Thankyou.... that clears things up for that other guy who was wondering what was wrong with polaris


----------



## Branchminnow (Jan 4, 2008)

I disagree


----------



## Derek (Jan 4, 2008)

The Ranger will do anything the Rhino will do....

I love mine...


----------



## fountain (Jan 4, 2008)

the razr will haul--u know what.  there is not any other utility vehicle that will stay with it.  i bought my dad a 500 ranger a year ago and he loves it.  my neighbor has a rhino and it too is nice. almost all are created equal now days, just what you do to them afterwards tells the tale.


----------



## lab (Jan 4, 2008)

Rhino gets my vote.


----------



## BowShooter (Jan 4, 2008)

But the polaris are belt driven.  SO they burn them up.


----------



## fountain (Jan 4, 2008)

not if you use your noggin.  when you are stuck you are stuck--that's the bottom line.


----------



## dakota19652 (Jan 4, 2008)

smokinbass16 said:


> Thankyou.... that clears things up for that other guy who was wondering what was wrong with polaris


If you want a toy buy a rhino if you want a work horse that will haul 1200 lbs of seed or fert to some of the most remote places on your property better get a ranger or you will be very disapointed in your badddddd machine,if you don't beleive me i'll give you some phone #s of people who have gotten rid of there toys.


----------



## smokinbass16 (Jan 4, 2008)

now the ranger is nice too, i didnt say it wasnt.


----------



## BowShooter (Jan 4, 2008)

Ya the ranger us farm work


----------



## Razor Blade (Jan 4, 2008)

Rhino , is also belt driven , i have one


----------



## GaMedic36958 (Jan 7, 2008)

My Rhino is belt driven. I have out pulled and out ran arctic cat's Rangers and a honda rincon. Its all in what aftermarket parts up put on it and how much money you sink in it!!!!! I dont have a problem with any of them i just wanted the best looking one so i got a Rhino


----------



## rhino4x4 (Jan 14, 2008)

i have a rhino, i love it. i can haul seed, fert, spreader and pull my harrow behind with no problem. even crossed a wet weather pond after several inches of rain hauling deer in the back. the rhino is as tough as any utv i have seen. makes easy work of getting rid of unwanted landscape around the house.


----------



## stravis (Jan 15, 2008)

Do ya'll use the Rhino's and the like for hunting or just work? 

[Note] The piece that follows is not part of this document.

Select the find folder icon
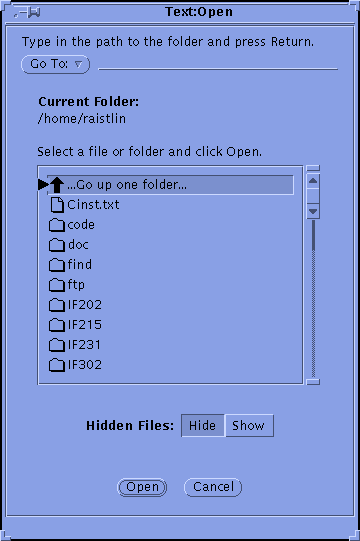pyautogui.click(x=57, y=265)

This is why I ask. I have a yamaha pro hauler that I use around our horse farm (about 20-25 horses depending on the time of year). I love the thing, but will likely get something bigger next time. I've always thought that would be a rhino 660 when I did upgrade, but recently I drove a rhino (not sure what sized engine or if it had any mods) and the thing was LOUD. At least compared to my pro hauler it was. I had been thinking that when I upgrade that I would use the new one for both work and hunting. After driving the rhino, I started thinking that I should keep the pro hauler for work and get an electric for hunting. 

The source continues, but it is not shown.